:: Document text ::

Journal of Evidence-Based Medicine
- Discipline: Medicine
- Language: English
- Edited by: You-Ping Li Mike Clarke

Publication details
- History: 2008–present
- Publisher: John Wiley & Sons
- Frequency: Quarterly
- Impact factor: 6.224 (2021)

Standard abbreviations
- ISO 4: J. Evid.-Based Med.

Indexing
- ISSN: 1756-5391
- LCCN: 2010243954
- OCLC no.: 1031869805

Links
- Journal homepage; Online access; Online archive;

= Journal of Evidence-Based Medicine =

The Journal of Evidence-Based Medicine is a quarterly peer-reviewed medical journal covering evidence-based medicine. It was established in 2008 and is published by John Wiley & Sons on behalf of the Chinese Cochrane Centre, of which it is the official English-language journal. It grew out of a decade of work by editors of the Chinese Journal of Evidence Based Medicine to create a new journal with a global audience. The editors-in-chief are You-Ping Li (West China Medical Center) and Mike Clarke (Queen’s University Belfast). According to the Journal Citation Reports, the journal has a 2021 impact factor of 6.224, ranking it 33rd out of 172 journals in the category "Medicine, General & Internal".

:::

Work instruction: Retype the entire text about the Journal of Evidence-Based Medicine word for word, with nothing left out or changed.

:: Data excerpts ::

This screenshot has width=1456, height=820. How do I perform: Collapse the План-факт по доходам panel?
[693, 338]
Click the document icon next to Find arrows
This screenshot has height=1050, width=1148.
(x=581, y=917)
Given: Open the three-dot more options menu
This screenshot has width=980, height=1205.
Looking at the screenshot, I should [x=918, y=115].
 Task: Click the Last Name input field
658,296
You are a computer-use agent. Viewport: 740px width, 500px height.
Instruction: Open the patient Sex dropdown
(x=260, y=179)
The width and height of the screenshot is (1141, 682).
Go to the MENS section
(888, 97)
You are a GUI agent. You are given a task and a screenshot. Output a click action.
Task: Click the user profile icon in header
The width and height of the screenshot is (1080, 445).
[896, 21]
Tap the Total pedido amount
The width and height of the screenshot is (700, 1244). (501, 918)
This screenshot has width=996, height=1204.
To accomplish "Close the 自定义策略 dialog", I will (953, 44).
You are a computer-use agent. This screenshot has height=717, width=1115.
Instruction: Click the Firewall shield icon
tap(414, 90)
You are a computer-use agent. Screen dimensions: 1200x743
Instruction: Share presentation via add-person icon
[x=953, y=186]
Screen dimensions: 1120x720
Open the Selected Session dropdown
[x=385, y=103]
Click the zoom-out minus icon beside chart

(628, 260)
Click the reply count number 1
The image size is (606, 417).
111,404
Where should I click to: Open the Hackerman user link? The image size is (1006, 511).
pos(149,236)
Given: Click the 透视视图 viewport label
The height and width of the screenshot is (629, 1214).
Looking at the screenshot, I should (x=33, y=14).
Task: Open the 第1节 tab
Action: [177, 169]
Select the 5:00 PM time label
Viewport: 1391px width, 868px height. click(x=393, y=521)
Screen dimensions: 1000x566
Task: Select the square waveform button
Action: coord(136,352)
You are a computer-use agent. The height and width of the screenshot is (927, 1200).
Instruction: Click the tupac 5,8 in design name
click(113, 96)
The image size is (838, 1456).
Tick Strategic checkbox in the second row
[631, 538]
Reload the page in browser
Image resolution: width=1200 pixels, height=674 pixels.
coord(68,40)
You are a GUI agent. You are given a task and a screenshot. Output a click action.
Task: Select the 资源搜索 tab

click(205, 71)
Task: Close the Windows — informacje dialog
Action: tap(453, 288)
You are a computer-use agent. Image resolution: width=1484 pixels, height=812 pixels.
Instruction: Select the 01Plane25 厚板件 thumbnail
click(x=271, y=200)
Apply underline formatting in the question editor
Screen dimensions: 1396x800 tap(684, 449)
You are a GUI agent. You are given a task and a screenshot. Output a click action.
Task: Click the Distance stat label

:::

Exercise result:
Journal of Evidence-Based Medicine
- Discipline: Medicine
- Language: English
- Edited by: You-Ping Li Mike Clarke

Publication details
- History: 2008–present
- Publisher: John Wiley & Sons
- Frequency: Quarterly
- Impact factor: 6.224 (2021)

Standard abbreviations
- ISO 4: J. Evid.-Based Med.

Indexing
- ISSN: 1756-5391
- LCCN: 2010243954
- OCLC no.: 1031869805

Links
- Journal homepage; Online access; Online archive;

= Journal of Evidence-Based Medicine =

The Journal of Evidence-Based Medicine is a quarterly peer-reviewed medical journal covering evidence-based medicine. It was established in 2008 and is published by John Wiley & Sons on behalf of the Chinese Cochrane Centre, of which it is the official English-language journal. It grew out of a decade of work by editors of the Chinese Journal of Evidence Based Medicine to create a new journal with a global audience. The editors-in-chief are You-Ping Li (West China Medical Center) and Mike Clarke (Queen’s University Belfast). According to the Journal Citation Reports, the journal has a 2021 impact factor of 6.224, ranking it 33rd out of 172 journals in the category "Medicine, General & Internal".